• TASK STATEMENT
An exact copy is needed of the lines in the entries below from the line with "Instruction: Click the 'On Spotify' row label" up to and including the line with "The height and", and of nothing else. Leave the pictures out.

********************

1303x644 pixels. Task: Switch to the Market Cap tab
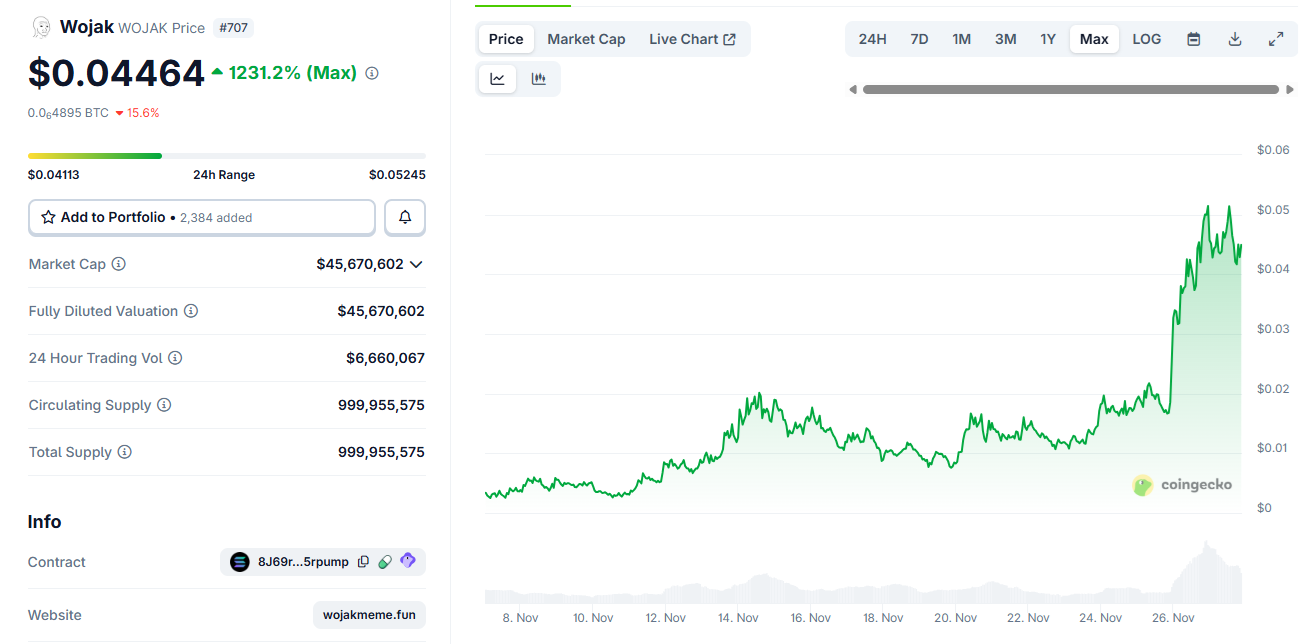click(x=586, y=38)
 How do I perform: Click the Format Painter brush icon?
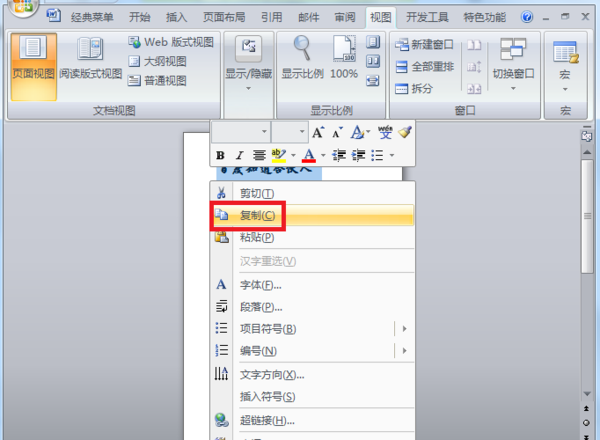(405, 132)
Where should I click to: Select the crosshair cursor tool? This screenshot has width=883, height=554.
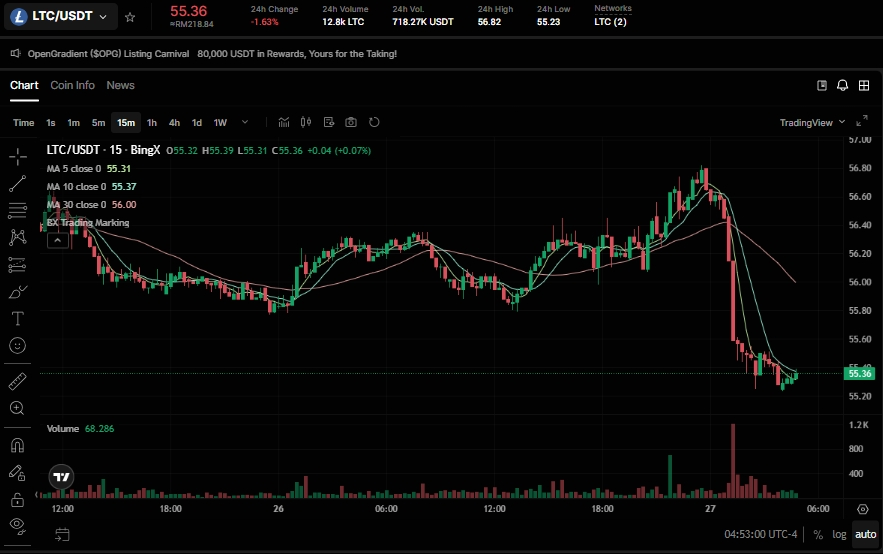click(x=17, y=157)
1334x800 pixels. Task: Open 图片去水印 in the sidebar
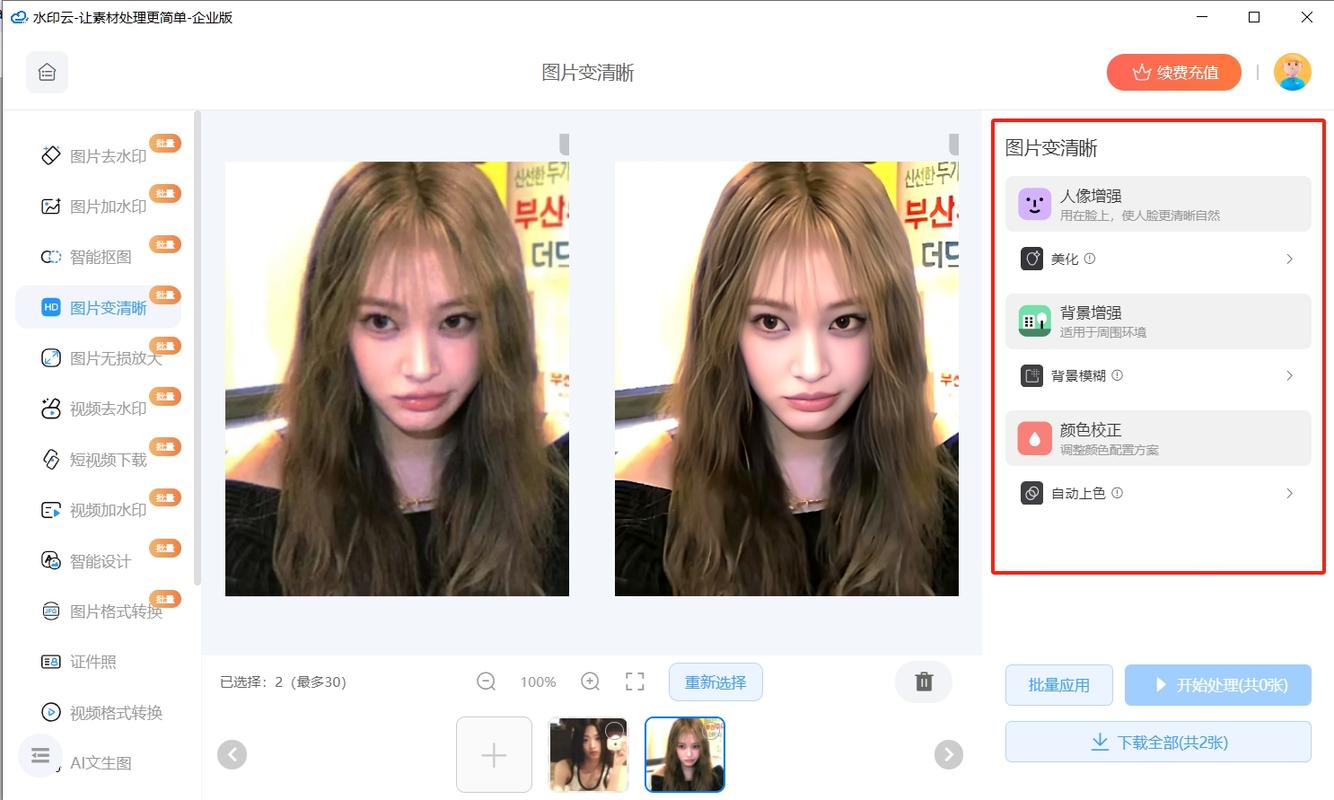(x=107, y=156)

********************

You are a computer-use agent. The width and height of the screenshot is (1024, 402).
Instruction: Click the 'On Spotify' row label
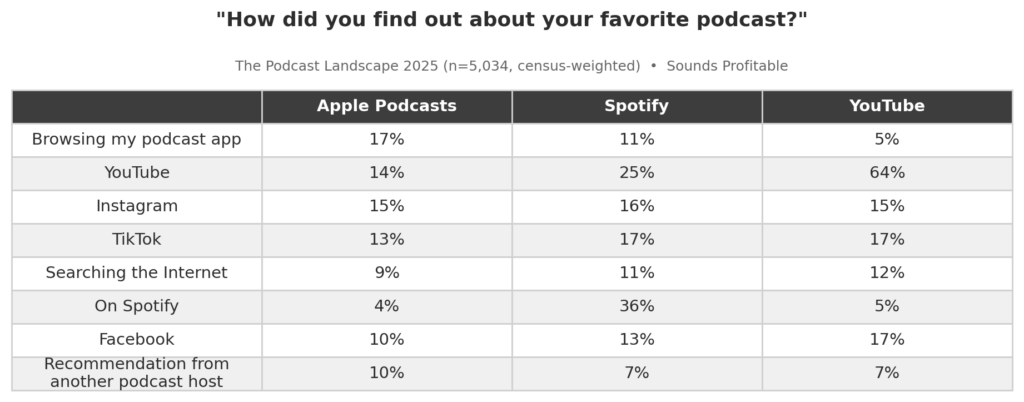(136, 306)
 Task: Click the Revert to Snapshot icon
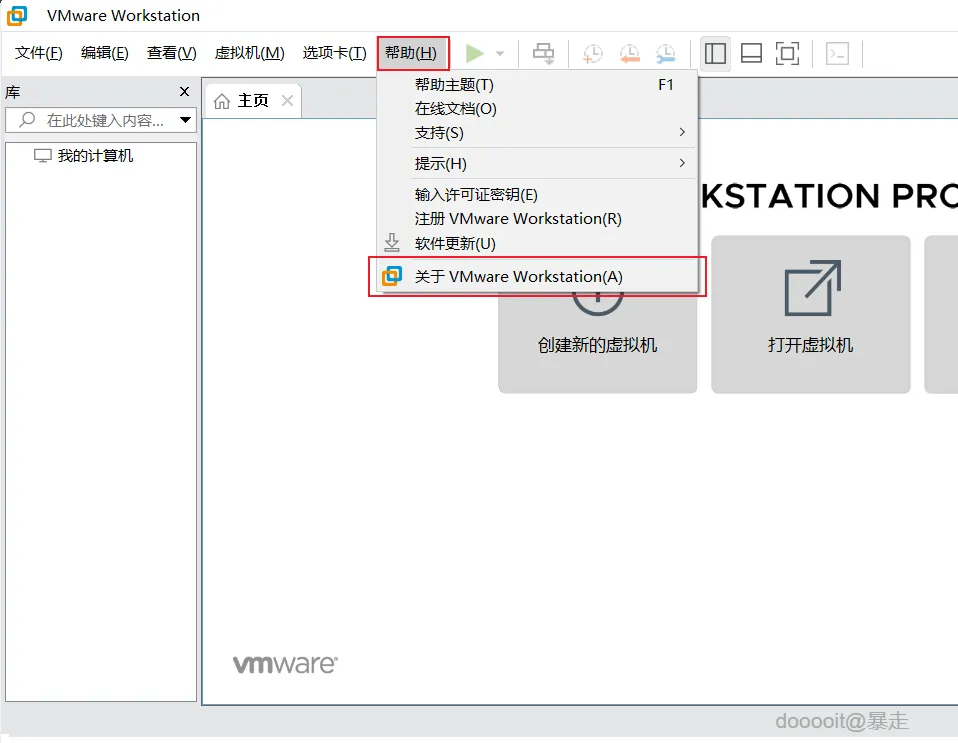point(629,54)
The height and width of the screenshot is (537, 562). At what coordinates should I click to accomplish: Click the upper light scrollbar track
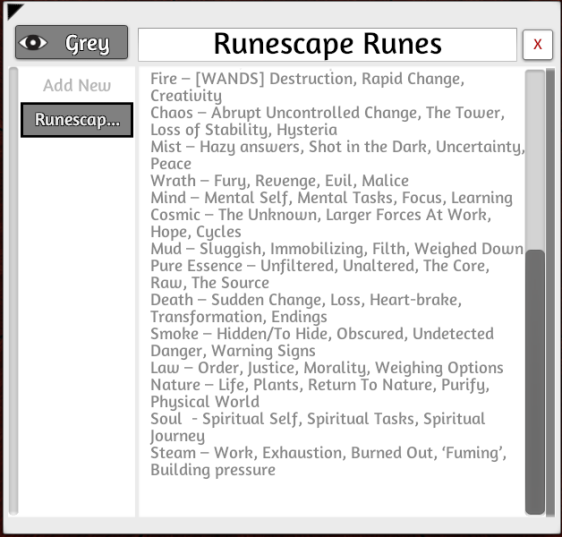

********************

• EXERCISE SOLUTION
Instruction: Click the 'On Spotify' row label
(136, 306)
 Task: Click the Revert to Snapshot icon
point(629,54)
The height and width of the screenshot is (537, 562). At what coordinates should I click to accomplish: Click the upper light scrollbar track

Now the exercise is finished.